Goal of the exercise: All of the data should be restated word for word.

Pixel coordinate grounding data
^^^^
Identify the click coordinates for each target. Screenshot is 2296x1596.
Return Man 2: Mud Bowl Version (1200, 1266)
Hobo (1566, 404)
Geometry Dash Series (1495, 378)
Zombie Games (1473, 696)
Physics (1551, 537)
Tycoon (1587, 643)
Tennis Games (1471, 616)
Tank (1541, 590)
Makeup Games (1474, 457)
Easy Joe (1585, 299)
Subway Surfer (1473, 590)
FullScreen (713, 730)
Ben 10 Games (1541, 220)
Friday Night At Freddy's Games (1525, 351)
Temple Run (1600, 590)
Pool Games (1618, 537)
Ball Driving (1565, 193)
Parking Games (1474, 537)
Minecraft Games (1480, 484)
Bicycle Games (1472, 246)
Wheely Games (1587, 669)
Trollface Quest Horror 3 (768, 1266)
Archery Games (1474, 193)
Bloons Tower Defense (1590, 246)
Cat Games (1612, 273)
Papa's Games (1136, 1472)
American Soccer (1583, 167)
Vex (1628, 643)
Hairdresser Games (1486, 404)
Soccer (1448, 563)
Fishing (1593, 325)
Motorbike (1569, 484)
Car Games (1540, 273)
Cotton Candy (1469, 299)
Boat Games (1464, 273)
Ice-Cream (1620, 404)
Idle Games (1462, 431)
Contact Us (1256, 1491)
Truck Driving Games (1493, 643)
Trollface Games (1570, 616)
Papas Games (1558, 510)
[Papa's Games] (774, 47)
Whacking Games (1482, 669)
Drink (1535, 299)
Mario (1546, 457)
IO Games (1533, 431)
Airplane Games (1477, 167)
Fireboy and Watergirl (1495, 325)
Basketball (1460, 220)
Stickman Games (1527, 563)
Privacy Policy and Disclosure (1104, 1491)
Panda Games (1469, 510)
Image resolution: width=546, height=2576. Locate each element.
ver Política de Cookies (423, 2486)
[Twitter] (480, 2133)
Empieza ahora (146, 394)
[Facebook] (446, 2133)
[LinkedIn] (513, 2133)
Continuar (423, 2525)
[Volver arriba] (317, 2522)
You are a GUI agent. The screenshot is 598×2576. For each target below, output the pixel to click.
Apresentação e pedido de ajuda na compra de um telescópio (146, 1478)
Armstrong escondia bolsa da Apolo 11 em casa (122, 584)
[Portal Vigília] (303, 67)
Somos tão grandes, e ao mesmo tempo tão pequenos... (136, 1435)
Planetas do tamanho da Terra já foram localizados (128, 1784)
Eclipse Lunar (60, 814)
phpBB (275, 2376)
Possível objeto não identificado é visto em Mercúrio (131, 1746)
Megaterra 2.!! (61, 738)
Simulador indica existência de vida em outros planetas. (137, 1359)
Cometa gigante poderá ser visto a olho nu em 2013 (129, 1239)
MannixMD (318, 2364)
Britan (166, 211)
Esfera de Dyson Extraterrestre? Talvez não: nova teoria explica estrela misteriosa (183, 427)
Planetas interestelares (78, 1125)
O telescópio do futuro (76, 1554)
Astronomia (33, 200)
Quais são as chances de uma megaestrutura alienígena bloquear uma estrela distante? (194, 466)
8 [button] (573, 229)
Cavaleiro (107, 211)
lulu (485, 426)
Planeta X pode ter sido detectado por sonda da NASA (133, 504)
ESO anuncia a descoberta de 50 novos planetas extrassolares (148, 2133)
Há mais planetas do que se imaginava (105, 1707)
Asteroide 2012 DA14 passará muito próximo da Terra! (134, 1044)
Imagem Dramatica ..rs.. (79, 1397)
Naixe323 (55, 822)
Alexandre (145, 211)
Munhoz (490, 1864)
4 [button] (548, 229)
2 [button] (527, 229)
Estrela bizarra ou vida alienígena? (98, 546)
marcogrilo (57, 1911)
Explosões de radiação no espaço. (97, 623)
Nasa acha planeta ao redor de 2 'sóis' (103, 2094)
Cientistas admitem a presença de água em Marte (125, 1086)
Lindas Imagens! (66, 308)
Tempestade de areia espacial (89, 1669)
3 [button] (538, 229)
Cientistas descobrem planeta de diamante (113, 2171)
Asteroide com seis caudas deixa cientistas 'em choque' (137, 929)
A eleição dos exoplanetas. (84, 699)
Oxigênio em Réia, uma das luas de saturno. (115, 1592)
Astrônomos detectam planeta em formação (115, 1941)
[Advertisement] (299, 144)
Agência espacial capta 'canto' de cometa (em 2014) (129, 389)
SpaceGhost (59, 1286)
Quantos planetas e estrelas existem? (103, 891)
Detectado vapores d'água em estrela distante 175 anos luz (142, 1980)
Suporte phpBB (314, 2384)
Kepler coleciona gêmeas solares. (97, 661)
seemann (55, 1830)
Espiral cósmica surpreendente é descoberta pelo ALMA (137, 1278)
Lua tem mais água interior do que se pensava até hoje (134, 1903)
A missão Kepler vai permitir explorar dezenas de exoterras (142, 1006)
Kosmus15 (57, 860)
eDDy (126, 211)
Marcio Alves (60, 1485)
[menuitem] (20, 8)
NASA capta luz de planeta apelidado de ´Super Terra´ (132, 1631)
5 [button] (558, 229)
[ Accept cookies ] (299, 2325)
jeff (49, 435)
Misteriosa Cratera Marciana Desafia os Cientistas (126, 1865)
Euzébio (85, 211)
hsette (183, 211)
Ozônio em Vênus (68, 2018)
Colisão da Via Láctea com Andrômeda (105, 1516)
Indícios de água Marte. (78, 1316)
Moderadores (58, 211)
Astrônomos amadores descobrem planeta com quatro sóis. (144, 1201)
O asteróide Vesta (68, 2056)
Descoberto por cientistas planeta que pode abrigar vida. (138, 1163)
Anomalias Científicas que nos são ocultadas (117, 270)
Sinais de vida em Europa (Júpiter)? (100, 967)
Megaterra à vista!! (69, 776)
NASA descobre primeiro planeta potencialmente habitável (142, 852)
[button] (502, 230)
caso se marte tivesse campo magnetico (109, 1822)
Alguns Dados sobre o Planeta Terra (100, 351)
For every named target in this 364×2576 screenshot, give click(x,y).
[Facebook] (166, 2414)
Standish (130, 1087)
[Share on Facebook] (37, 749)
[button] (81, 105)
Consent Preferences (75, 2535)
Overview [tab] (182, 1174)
^^^^
Answer to the exercise:
Identify the click coordinates for each target. Screenshot is 2296x1596.
Return Man 2: Mud Bowl Version (1200, 1266)
Hobo (1566, 404)
Geometry Dash Series (1495, 378)
Zombie Games (1473, 696)
Physics (1551, 537)
Tycoon (1587, 643)
Tennis Games (1471, 616)
Tank (1541, 590)
Makeup Games (1474, 457)
Easy Joe (1585, 299)
Subway Surfer (1473, 590)
FullScreen (713, 730)
Ben 10 Games (1541, 220)
Friday Night At Freddy's Games (1525, 351)
Temple Run (1600, 590)
Pool Games (1618, 537)
Ball Driving (1565, 193)
Parking Games (1474, 537)
Minecraft Games (1480, 484)
Bicycle Games (1472, 246)
Wheely Games (1587, 669)
Trollface Quest Horror 3 (768, 1266)
Archery Games (1474, 193)
Bloons Tower Defense (1590, 246)
Cat Games (1612, 273)
Papa's Games (1136, 1472)
American Soccer (1583, 167)
Vex (1628, 643)
Hairdresser Games (1486, 404)
Soccer (1448, 563)
Fishing (1593, 325)
Motorbike (1569, 484)
Car Games (1540, 273)
Cotton Candy (1469, 299)
Boat Games (1464, 273)
Ice-Cream (1620, 404)
Idle Games (1462, 431)
Contact Us (1256, 1491)
Truck Driving Games (1493, 643)
Trollface Games (1570, 616)
Papas Games (1558, 510)
[Papa's Games] (774, 47)
Whacking Games (1482, 669)
Drink (1535, 299)
Mario (1546, 457)
IO Games (1533, 431)
Airplane Games (1477, 167)
Fireboy and Watergirl (1495, 325)
Basketball (1460, 220)
Stickman Games (1527, 563)
Privacy Policy and Disclosure (1104, 1491)
Panda Games (1469, 510)
Image resolution: width=546, height=2576. Locate each element.
ver Política de Cookies (423, 2486)
[Twitter] (480, 2133)
Empieza ahora (146, 394)
[Facebook] (446, 2133)
[LinkedIn] (513, 2133)
Continuar (423, 2525)
[Volver arriba] (317, 2522)
You are a GUI agent. The screenshot is 598×2576. For each target below, output the pixel to click.
Apresentação e pedido de ajuda na compra de um telescópio (146, 1478)
Armstrong escondia bolsa da Apolo 11 em casa (122, 584)
[Portal Vigília] (303, 67)
Somos tão grandes, e ao mesmo tempo tão pequenos... (136, 1435)
Planetas do tamanho da Terra já foram localizados (128, 1784)
Eclipse Lunar (60, 814)
phpBB (275, 2376)
Possível objeto não identificado é visto em Mercúrio (131, 1746)
Megaterra 2.!! (61, 738)
Simulador indica existência de vida em outros planetas. (137, 1359)
Cometa gigante poderá ser visto a olho nu em 2013 (129, 1239)
MannixMD (318, 2364)
Britan (166, 211)
Esfera de Dyson Extraterrestre? Talvez não: nova teoria explica estrela misteriosa (183, 427)
Planetas interestelares (78, 1125)
O telescópio do futuro (76, 1554)
Astronomia (33, 200)
Quais são as chances de uma megaestrutura alienígena bloquear uma estrela distante? (194, 466)
8 [button] (573, 229)
Cavaleiro (107, 211)
lulu (485, 426)
Planeta X pode ter sido detectado por sonda da NASA (133, 504)
ESO anuncia a descoberta de 50 novos planetas extrassolares (148, 2133)
Há mais planetas do que se imaginava (105, 1707)
Asteroide 2012 DA14 passará muito próximo da Terra! (134, 1044)
Imagem Dramatica ..rs.. (79, 1397)
Naixe323 (55, 822)
Alexandre (145, 211)
Munhoz (490, 1864)
4 [button] (548, 229)
2 [button] (527, 229)
Estrela bizarra ou vida alienígena? (98, 546)
marcogrilo (57, 1911)
Explosões de radiação no espaço. (97, 623)
Nasa acha planeta ao redor de 2 'sóis' (103, 2094)
Cientistas admitem a presença de água em Marte (125, 1086)
Lindas Imagens! (66, 308)
Tempestade de areia espacial (89, 1669)
3 [button] (538, 229)
Cientistas descobrem planeta de diamante (113, 2171)
Asteroide com seis caudas deixa cientistas 'em choque' (137, 929)
A eleição dos exoplanetas. (84, 699)
Oxigênio em Réia, uma das luas de saturno. (115, 1592)
Astrônomos detectam planeta em formação (115, 1941)
[Advertisement] (299, 144)
Agência espacial capta 'canto' de cometa (em 2014) (129, 389)
SpaceGhost (59, 1286)
Quantos planetas e estrelas existem? (103, 891)
Detectado vapores d'água em estrela distante 175 anos luz (142, 1980)
Suporte phpBB (314, 2384)
Kepler coleciona gêmeas solares. (97, 661)
seemann (55, 1830)
Espiral cósmica surpreendente é descoberta pelo ALMA (137, 1278)
Lua tem mais água interior do que se pensava até hoje (134, 1903)
A missão Kepler vai permitir explorar dezenas de exoterras (142, 1006)
Kosmus15 (57, 860)
eDDy (126, 211)
Marcio Alves (60, 1485)
[menuitem] (20, 8)
NASA capta luz de planeta apelidado de ´Super Terra´ (132, 1631)
5 [button] (558, 229)
[ Accept cookies ] (299, 2325)
jeff (49, 435)
Misteriosa Cratera Marciana Desafia os Cientistas (126, 1865)
Euzébio (85, 211)
hsette (183, 211)
Ozônio em Vênus (68, 2018)
Colisão da Via Láctea com Andrômeda (105, 1516)
Indícios de água Marte. (78, 1316)
Moderadores (58, 211)
Astrônomos amadores descobrem planeta com quatro sóis. (144, 1201)
O asteróide Vesta (68, 2056)
Descoberto por cientistas planeta que pode abrigar vida. (138, 1163)
Anomalias Científicas que nos são ocultadas (117, 270)
Sinais de vida em Europa (Júpiter)? (100, 967)
Megaterra à vista!! (69, 776)
NASA descobre primeiro planeta potencialmente habitável (142, 852)
[button] (502, 230)
caso se marte tivesse campo magnetico (109, 1822)
Alguns Dados sobre o Planeta Terra (100, 351)
For every named target in this 364×2576 screenshot, give click(x,y).
[Facebook] (166, 2414)
Standish (130, 1087)
[Share on Facebook] (37, 749)
[button] (81, 105)
Consent Preferences (75, 2535)
Overview [tab] (182, 1174)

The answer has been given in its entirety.